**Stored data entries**

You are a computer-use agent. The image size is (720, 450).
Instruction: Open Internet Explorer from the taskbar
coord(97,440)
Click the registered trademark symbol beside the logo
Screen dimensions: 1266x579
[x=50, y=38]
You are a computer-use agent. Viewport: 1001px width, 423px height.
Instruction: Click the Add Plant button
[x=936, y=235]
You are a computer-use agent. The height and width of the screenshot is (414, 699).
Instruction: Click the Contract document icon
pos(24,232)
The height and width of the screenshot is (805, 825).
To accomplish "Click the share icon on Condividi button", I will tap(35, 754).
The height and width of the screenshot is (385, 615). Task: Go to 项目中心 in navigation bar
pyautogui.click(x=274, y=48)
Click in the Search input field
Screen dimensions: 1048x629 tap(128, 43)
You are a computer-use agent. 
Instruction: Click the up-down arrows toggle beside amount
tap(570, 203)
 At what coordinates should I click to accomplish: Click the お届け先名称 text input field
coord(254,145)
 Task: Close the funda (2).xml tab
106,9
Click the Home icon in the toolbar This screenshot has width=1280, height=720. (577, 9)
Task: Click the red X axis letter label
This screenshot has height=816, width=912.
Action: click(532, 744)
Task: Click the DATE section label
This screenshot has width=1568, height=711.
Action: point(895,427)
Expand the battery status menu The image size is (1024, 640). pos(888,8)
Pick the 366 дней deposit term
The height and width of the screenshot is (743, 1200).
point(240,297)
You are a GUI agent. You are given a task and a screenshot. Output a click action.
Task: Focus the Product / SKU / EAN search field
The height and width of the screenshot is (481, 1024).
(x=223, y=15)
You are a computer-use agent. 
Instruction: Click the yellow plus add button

**INSTRUCTIONS FOR THE TASK**
Output every record exactly as written, with nothing dropped.

**OUTPUT**
You are a computer-use agent. The image size is (720, 450).
Instruction: Open Internet Explorer from the taskbar
coord(97,440)
Click the registered trademark symbol beside the logo
Screen dimensions: 1266x579
[x=50, y=38]
You are a computer-use agent. Viewport: 1001px width, 423px height.
Instruction: Click the Add Plant button
[x=936, y=235]
You are a computer-use agent. The height and width of the screenshot is (414, 699).
Instruction: Click the Contract document icon
pos(24,232)
The height and width of the screenshot is (805, 825).
To accomplish "Click the share icon on Condividi button", I will tap(35, 754).
The height and width of the screenshot is (385, 615). Task: Go to 项目中心 in navigation bar
pyautogui.click(x=274, y=48)
Click in the Search input field
Screen dimensions: 1048x629 tap(128, 43)
You are a computer-use agent. 
Instruction: Click the up-down arrows toggle beside amount
tap(570, 203)
 At what coordinates should I click to accomplish: Click the お届け先名称 text input field
coord(254,145)
 Task: Close the funda (2).xml tab
106,9
Click the Home icon in the toolbar This screenshot has width=1280, height=720. (577, 9)
Task: Click the red X axis letter label
This screenshot has height=816, width=912.
Action: click(532, 744)
Task: Click the DATE section label
This screenshot has width=1568, height=711.
Action: point(895,427)
Expand the battery status menu The image size is (1024, 640). pos(888,8)
Pick the 366 дней deposit term
The height and width of the screenshot is (743, 1200).
point(240,297)
You are a GUI agent. You are given a task and a screenshot. Output a click action.
Task: Focus the Product / SKU / EAN search field
The height and width of the screenshot is (481, 1024).
(x=223, y=15)
You are a computer-use agent. 
Instruction: Click the yellow plus add button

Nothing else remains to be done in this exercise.